→ Exercise prompt
Reproduce exactly the lines that run from the start of the records below to the line with "Task: Expand the Xuất khẩu dropdown arrow", inclusive.

** Input records follows **

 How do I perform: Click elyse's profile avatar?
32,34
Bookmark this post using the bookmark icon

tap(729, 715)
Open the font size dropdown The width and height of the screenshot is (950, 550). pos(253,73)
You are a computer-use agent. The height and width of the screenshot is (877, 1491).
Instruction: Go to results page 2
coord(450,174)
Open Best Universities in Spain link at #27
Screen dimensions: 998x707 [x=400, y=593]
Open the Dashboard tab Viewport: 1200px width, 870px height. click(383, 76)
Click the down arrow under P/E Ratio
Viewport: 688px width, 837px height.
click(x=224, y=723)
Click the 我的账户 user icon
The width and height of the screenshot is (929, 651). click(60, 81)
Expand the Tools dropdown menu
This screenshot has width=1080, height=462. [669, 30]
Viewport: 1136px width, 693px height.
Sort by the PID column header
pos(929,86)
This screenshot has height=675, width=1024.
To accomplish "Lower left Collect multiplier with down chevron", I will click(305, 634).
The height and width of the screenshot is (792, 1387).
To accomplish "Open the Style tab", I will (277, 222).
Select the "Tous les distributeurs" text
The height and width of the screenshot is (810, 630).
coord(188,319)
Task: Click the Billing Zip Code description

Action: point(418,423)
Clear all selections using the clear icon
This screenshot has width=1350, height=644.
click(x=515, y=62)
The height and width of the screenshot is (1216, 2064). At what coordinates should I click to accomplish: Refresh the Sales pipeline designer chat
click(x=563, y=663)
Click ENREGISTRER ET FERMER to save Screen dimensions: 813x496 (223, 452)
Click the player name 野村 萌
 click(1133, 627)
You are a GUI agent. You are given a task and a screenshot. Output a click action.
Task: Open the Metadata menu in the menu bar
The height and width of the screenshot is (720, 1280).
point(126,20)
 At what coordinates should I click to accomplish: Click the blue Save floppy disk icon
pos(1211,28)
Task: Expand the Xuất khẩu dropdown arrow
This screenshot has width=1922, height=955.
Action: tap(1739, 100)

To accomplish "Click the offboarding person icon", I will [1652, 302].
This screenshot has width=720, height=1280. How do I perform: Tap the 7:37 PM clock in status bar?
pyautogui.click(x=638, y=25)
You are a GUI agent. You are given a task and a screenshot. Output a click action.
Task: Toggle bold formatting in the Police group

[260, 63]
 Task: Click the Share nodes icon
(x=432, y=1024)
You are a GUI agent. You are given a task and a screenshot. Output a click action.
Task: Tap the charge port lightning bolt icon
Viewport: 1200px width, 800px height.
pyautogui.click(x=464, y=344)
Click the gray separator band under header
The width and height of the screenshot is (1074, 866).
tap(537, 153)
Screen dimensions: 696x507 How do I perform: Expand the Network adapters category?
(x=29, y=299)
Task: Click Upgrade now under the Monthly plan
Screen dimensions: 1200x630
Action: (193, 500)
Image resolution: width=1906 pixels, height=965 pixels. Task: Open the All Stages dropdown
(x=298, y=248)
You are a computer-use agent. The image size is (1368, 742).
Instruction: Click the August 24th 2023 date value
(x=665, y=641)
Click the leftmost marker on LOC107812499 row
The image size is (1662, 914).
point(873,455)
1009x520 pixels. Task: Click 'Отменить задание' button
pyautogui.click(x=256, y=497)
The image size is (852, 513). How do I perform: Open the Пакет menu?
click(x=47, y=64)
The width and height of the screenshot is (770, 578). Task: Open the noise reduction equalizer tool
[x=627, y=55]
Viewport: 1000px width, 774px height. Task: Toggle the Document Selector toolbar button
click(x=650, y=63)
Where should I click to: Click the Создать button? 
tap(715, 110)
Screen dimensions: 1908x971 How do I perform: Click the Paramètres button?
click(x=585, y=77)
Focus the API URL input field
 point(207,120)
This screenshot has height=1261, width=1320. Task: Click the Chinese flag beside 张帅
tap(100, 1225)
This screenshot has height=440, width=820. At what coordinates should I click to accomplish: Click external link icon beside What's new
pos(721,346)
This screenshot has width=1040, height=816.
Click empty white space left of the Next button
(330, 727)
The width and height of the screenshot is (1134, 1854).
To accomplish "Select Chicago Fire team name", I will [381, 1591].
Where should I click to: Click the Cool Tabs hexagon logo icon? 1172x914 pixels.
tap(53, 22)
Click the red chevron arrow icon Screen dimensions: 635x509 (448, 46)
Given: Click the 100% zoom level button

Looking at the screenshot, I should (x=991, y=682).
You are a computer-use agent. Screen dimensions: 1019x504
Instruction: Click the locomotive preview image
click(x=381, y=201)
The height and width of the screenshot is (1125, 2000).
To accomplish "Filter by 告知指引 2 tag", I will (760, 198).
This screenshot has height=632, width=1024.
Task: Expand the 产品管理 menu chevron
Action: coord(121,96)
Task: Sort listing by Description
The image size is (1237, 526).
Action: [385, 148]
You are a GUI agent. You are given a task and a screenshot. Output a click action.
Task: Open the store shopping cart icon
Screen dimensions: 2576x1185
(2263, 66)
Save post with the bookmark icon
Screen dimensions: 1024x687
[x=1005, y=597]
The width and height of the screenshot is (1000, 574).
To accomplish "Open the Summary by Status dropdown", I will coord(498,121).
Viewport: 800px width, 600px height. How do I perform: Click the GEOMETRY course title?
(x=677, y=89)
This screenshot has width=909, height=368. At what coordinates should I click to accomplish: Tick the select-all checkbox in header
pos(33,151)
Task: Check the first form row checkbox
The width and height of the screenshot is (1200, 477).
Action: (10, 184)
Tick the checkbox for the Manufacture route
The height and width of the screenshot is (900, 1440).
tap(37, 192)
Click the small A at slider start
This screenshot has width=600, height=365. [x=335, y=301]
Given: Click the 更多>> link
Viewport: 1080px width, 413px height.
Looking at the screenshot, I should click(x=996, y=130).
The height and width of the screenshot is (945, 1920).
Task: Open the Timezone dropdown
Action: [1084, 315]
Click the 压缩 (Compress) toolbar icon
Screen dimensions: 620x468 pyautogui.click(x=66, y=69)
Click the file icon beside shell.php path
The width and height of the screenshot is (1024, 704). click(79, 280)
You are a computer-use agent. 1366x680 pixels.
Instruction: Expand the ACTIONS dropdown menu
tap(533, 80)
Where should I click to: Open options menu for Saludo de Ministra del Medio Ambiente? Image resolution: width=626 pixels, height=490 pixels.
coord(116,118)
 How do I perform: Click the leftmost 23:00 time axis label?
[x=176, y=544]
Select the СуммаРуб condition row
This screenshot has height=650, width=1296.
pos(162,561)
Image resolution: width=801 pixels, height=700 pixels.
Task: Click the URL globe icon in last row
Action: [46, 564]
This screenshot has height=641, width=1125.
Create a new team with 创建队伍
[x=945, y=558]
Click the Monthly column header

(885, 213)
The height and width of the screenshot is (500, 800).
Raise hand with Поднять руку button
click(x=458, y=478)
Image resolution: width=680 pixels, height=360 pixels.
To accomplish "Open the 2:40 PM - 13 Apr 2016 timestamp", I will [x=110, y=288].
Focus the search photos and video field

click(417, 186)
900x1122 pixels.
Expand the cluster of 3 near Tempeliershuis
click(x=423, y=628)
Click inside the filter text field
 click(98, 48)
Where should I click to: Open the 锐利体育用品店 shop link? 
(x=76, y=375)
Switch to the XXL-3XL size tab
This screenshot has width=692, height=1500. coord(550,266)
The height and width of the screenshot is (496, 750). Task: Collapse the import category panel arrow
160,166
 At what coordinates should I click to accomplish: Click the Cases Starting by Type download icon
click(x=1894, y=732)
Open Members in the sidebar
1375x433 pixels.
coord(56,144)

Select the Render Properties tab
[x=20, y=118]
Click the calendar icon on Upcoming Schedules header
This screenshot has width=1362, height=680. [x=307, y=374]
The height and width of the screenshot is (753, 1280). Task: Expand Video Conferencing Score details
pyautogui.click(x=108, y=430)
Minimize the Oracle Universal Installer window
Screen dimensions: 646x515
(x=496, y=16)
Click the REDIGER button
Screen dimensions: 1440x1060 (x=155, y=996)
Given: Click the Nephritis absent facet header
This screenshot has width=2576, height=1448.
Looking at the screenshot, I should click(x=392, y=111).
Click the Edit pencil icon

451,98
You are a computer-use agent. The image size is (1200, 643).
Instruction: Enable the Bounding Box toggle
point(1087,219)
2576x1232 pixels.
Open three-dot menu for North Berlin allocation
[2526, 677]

** End of Input records **

→ Your response
 How do I perform: Click elyse's profile avatar?
32,34
Bookmark this post using the bookmark icon

tap(729, 715)
Open the font size dropdown The width and height of the screenshot is (950, 550). pos(253,73)
You are a computer-use agent. The height and width of the screenshot is (877, 1491).
Instruction: Go to results page 2
coord(450,174)
Open Best Universities in Spain link at #27
Screen dimensions: 998x707 [x=400, y=593]
Open the Dashboard tab Viewport: 1200px width, 870px height. click(383, 76)
Click the down arrow under P/E Ratio
Viewport: 688px width, 837px height.
click(x=224, y=723)
Click the 我的账户 user icon
The width and height of the screenshot is (929, 651). click(60, 81)
Expand the Tools dropdown menu
This screenshot has width=1080, height=462. [669, 30]
Viewport: 1136px width, 693px height.
Sort by the PID column header
pos(929,86)
This screenshot has height=675, width=1024.
To accomplish "Lower left Collect multiplier with down chevron", I will click(305, 634).
The height and width of the screenshot is (792, 1387).
To accomplish "Open the Style tab", I will (277, 222).
Select the "Tous les distributeurs" text
The height and width of the screenshot is (810, 630).
coord(188,319)
Task: Click the Billing Zip Code description

Action: point(418,423)
Clear all selections using the clear icon
This screenshot has width=1350, height=644.
click(x=515, y=62)
The height and width of the screenshot is (1216, 2064). At what coordinates should I click to accomplish: Refresh the Sales pipeline designer chat
click(x=563, y=663)
Click ENREGISTRER ET FERMER to save Screen dimensions: 813x496 (223, 452)
Click the player name 野村 萌
 click(1133, 627)
You are a GUI agent. You are given a task and a screenshot. Output a click action.
Task: Open the Metadata menu in the menu bar
The height and width of the screenshot is (720, 1280).
point(126,20)
 At what coordinates should I click to accomplish: Click the blue Save floppy disk icon
pos(1211,28)
Task: Expand the Xuất khẩu dropdown arrow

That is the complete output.